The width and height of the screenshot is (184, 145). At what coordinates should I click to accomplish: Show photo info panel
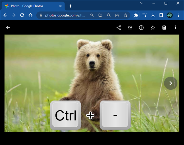(141, 28)
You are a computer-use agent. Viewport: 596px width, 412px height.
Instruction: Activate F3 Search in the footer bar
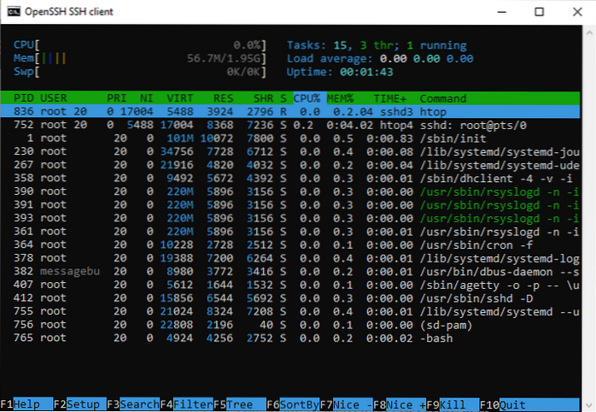click(x=134, y=403)
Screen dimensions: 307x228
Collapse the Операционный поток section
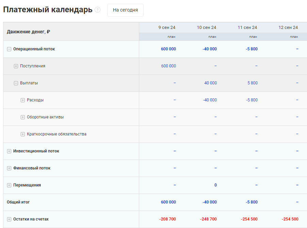pyautogui.click(x=9, y=49)
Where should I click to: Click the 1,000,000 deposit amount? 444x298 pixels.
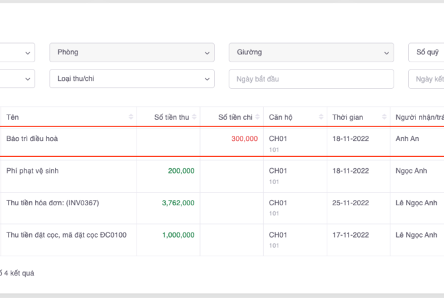pyautogui.click(x=178, y=235)
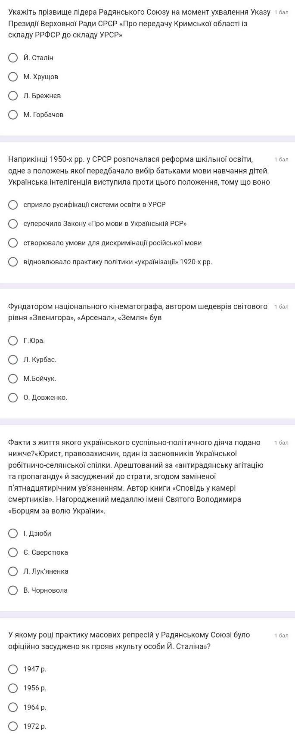
Task: Select 'відновлювало практику політики «українізації»' option
Action: 13,262
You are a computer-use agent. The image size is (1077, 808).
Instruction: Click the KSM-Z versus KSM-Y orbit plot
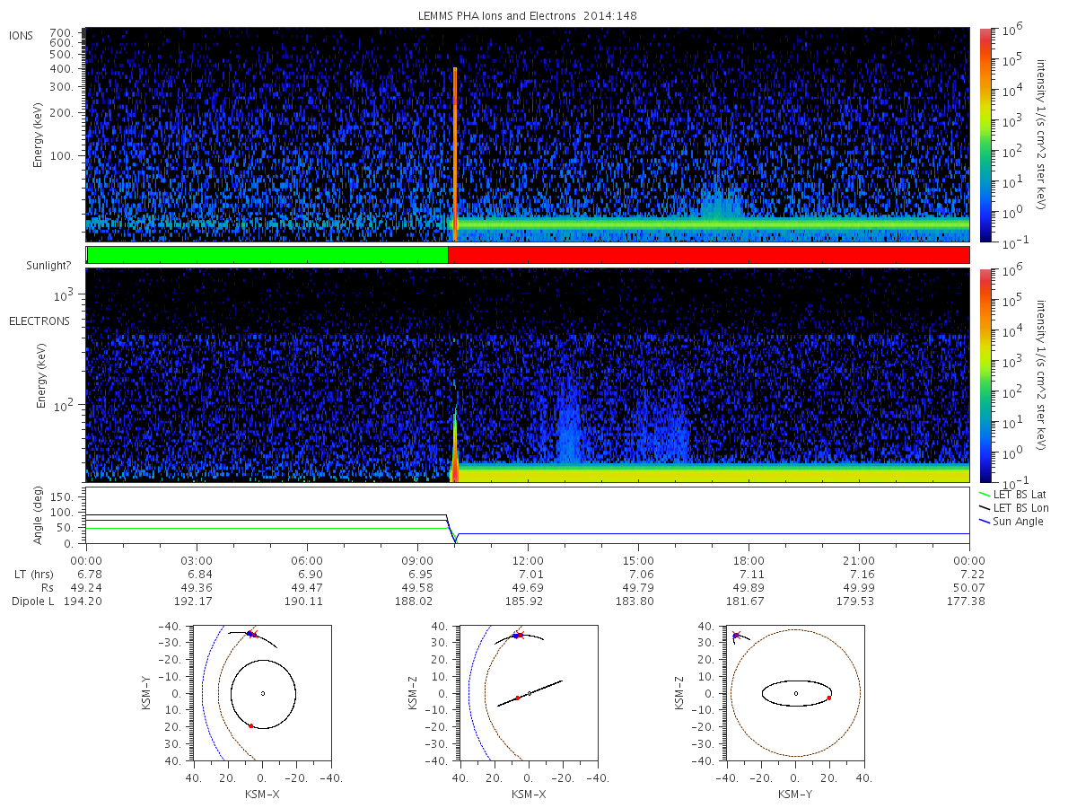795,693
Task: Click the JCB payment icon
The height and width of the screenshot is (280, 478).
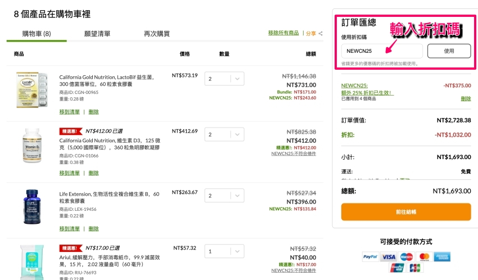Action: (414, 268)
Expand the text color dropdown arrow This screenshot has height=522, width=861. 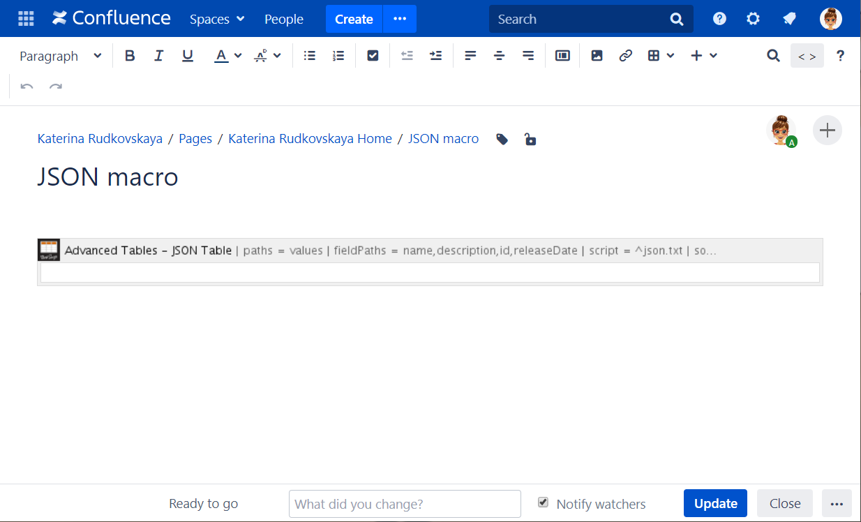coord(238,56)
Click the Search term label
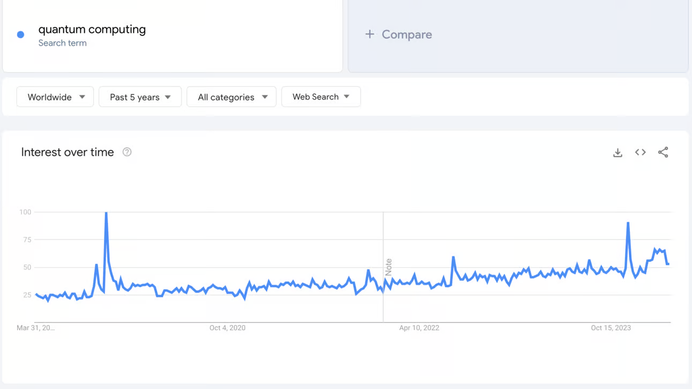The height and width of the screenshot is (389, 692). 63,43
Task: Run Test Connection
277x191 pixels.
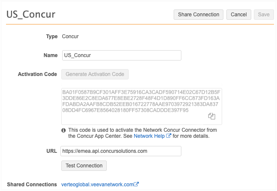Action: point(84,166)
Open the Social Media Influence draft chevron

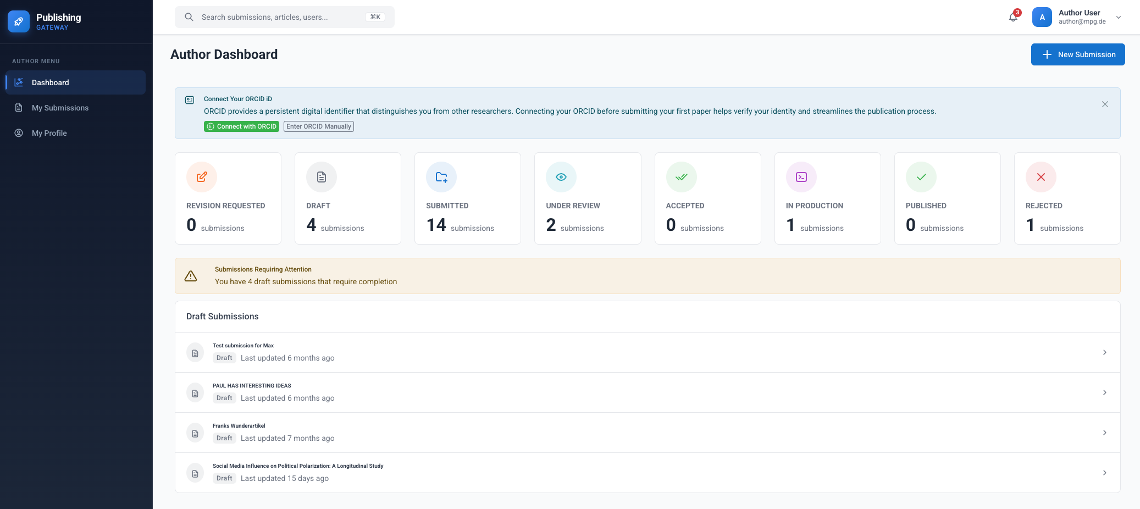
• • • • •
* **Exercise aim**
Look through the records and gather every line containing "computer".

* **Task result**
You are a computer-use agent. Viewport: 596px width, 412px height.
You are a computer-use agent. The image size is (1077, 808).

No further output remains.